After his literary agent met with publisher Simon and Shuster, Lang was put forward as the ideal candidate to collaborate with Domi. The retired player, however, had apparently fielded numerous offers to do just that and Lang’s first overture was no exception. A few months later, things had changed. After meeting up at a charity event, the puck dropped.

“In Tie’s mind, he needed some separation from his hockey playing days before he was comfortable doing a new book,” says Mr. Lang. “He retired in 2006, so it had almost been a decade since he retired from the NHL. He spent quite a bit of time helping to raise his family post-hockey and didn’t want to take any time away from that, but now was the perfect time to do it.

“He almost wanted to do it as a tribute to people like Wade Belak and Bob Probert, guys he had gotten to know who did the same job as his and lost their lives. A big reason he wanted to do it is paying tribute to the everyday people out there like construction workers, people in the coffee shop, waiters, people he feels people don’t often treat with the proper respect. He wanted to write about his feelings about how everyone, no matter if you are a cab driver or shining shoes, should be treated just as importantly as the owner of a company or a star hockey player.”

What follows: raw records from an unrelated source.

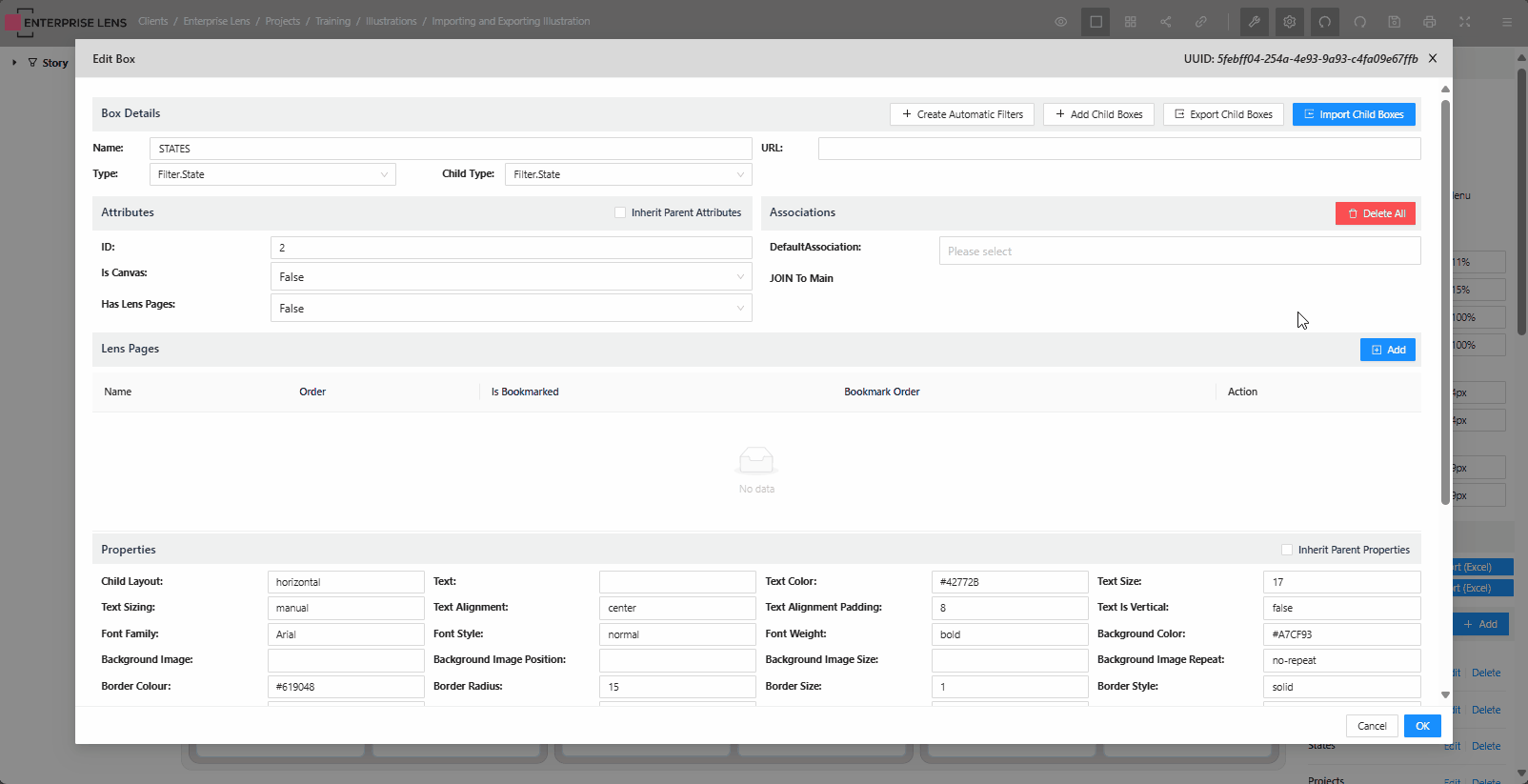Viewport: 1528px width, 784px height.
Task: Click the Name input field containing STATES
Action: click(x=450, y=149)
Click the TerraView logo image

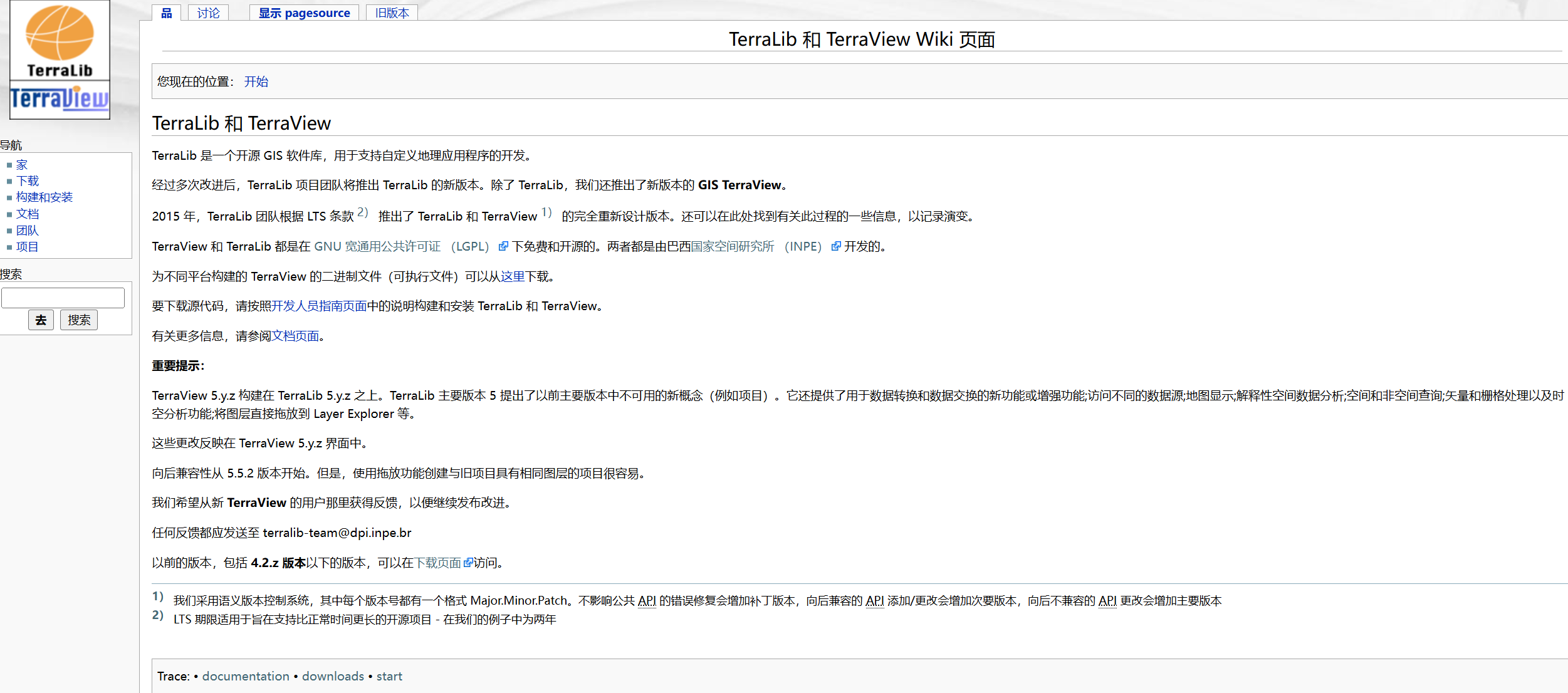[x=60, y=99]
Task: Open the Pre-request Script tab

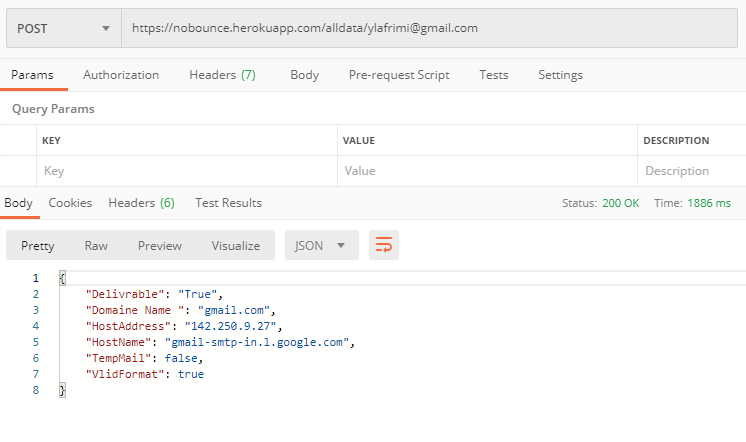Action: click(x=399, y=75)
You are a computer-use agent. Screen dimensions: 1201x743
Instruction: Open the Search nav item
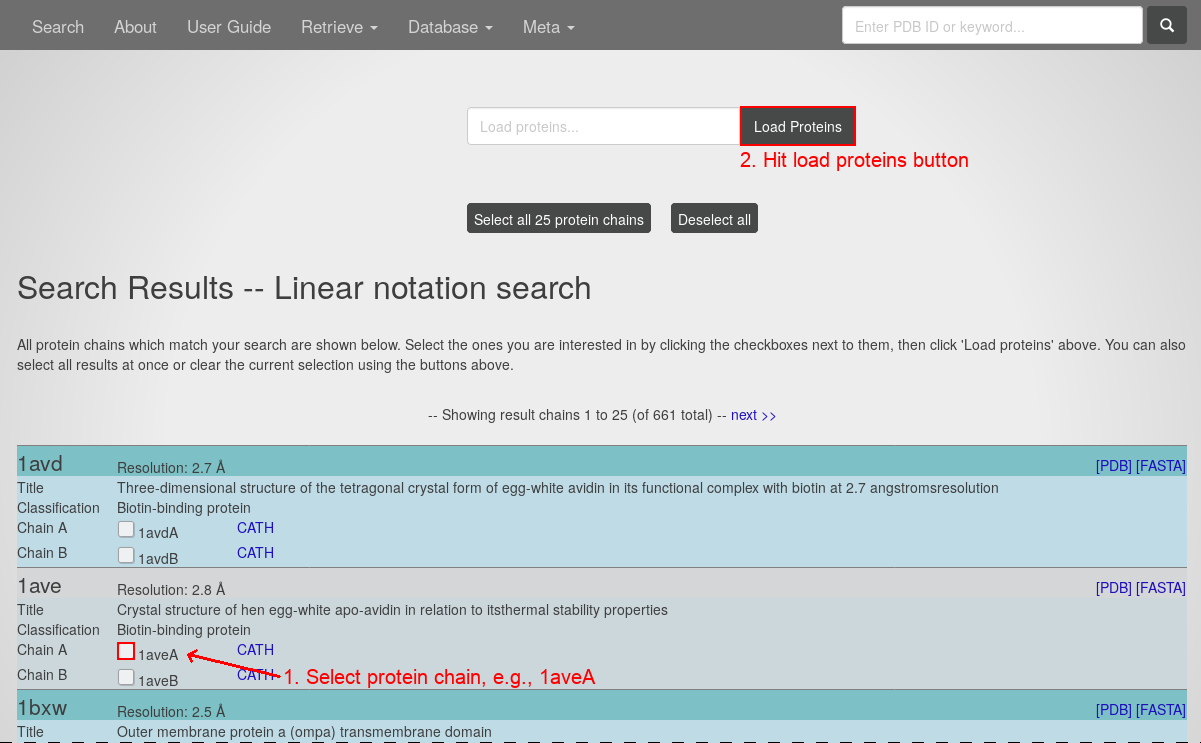tap(58, 27)
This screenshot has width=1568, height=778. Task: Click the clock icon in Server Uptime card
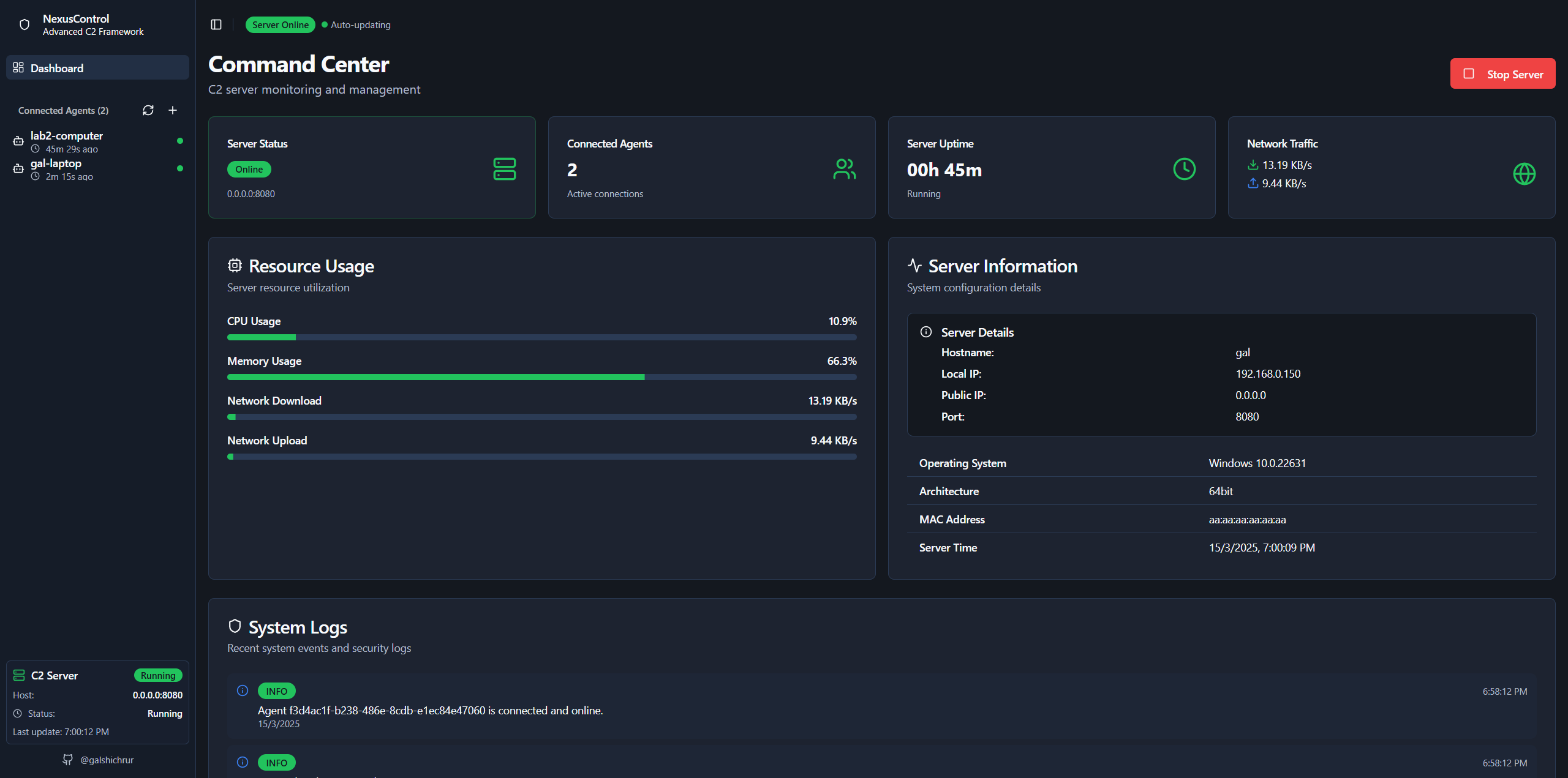coord(1183,169)
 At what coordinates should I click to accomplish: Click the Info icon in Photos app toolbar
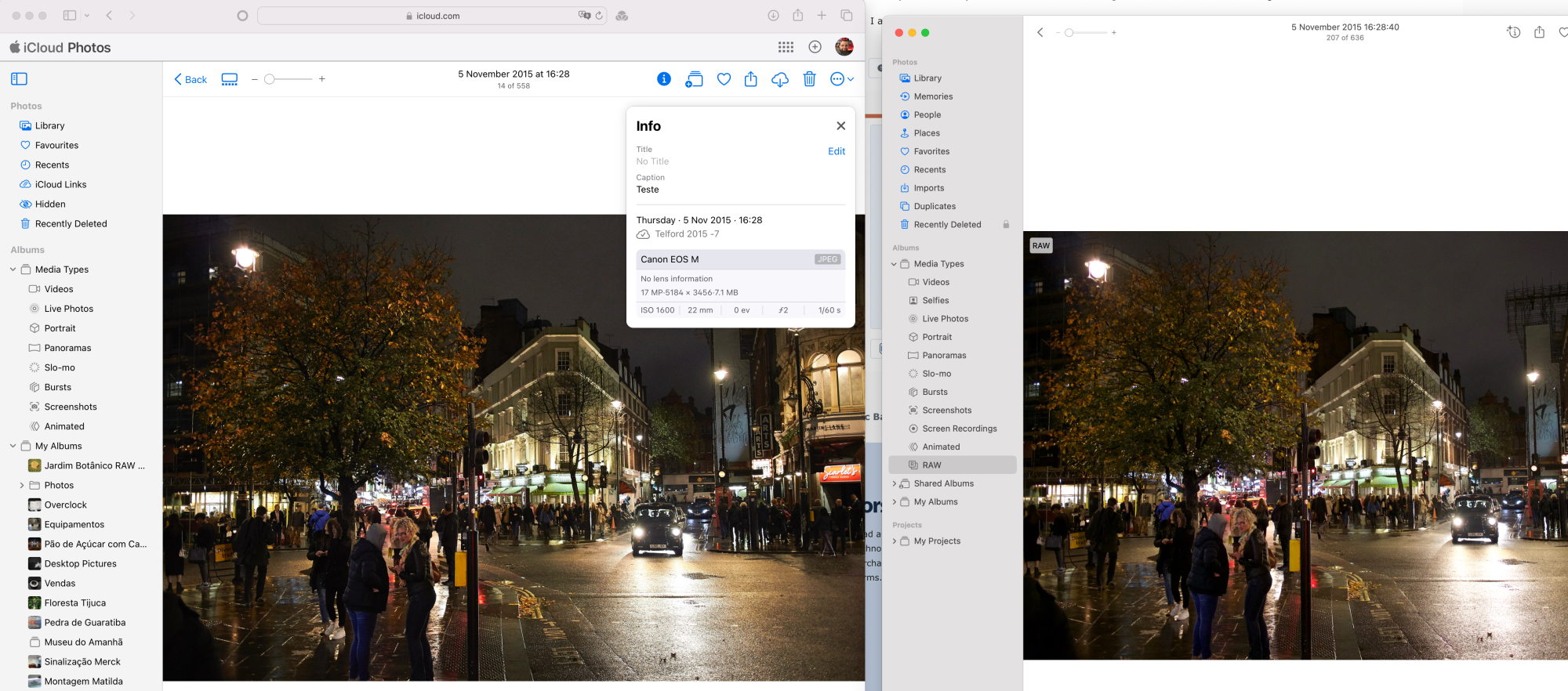[1513, 32]
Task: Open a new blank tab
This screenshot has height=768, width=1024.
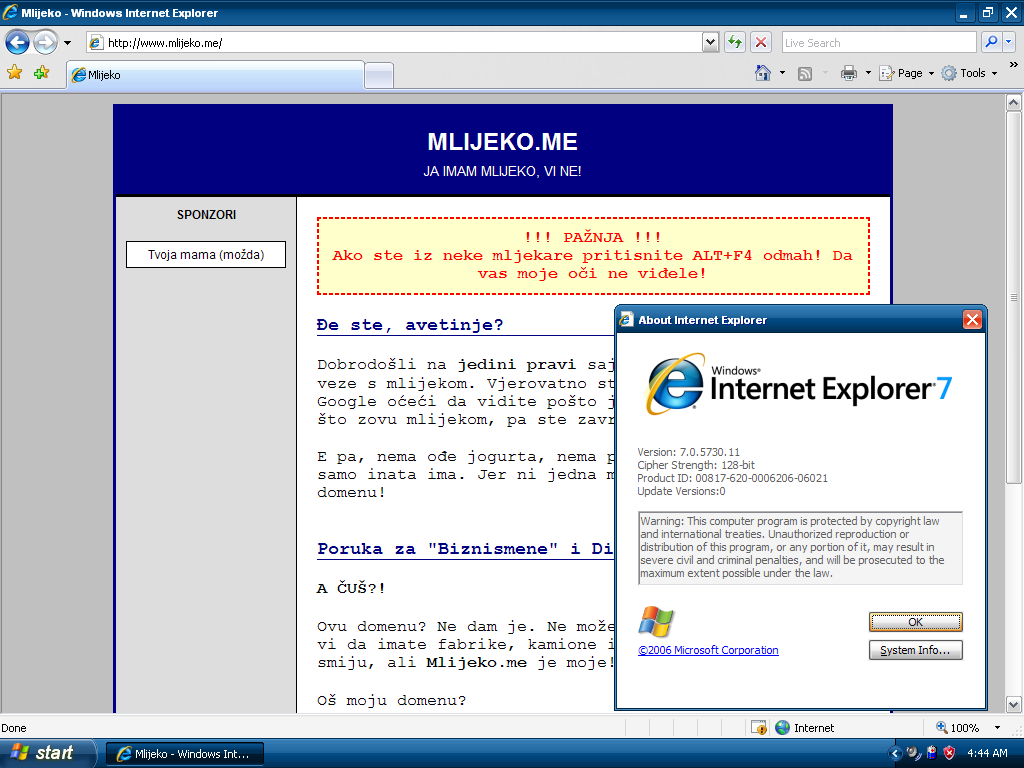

Whether this was a component that surprised Lang, he went into the project with an open mind. He says he learned a lot along the way, including Domi’s long struggle with dyslexia and the challenges he overcame with that while growing up.

“As a reporter and broadcaster, you don’t really know the whole story,” says Lang. “Spending time with him, doing the book, having all these conversations, gives you the full picture. There was an image in the media about the person he was. In all ways, as tough as he was, he is a big softie. His kids, his family, his friends, are everything to him. He has been through some ups and downs on and off the ice and there is a real sense of humility about him that people don’t realise. He had to overcome a lot just to make it in and stay in there, and I think that will surprise a lot of people.”

While Lang’s wife might call this a “bromance”, his working on Shift Work really did change their friendship for the better. The fact that the book has shot up the best seller list is unexpected gravy.

“I am stunned,” says Lang, who says he now opens the paper each day to check out the bestseller list, something he has never done before. “I thought it was going to be a good book and I thought people would like it. I have written many different things, but this is the biggest thing I have ever written in my life. I have never been part of a project this big, so to see it on the shelves and to see it selling like that is very humbling and exciting. It’s almost like you won the lottery because it doesn’t sink in.

“I am looking forward to the book night at the Aurora Public Library. I was very honoured when they approached me and asked me to do this.”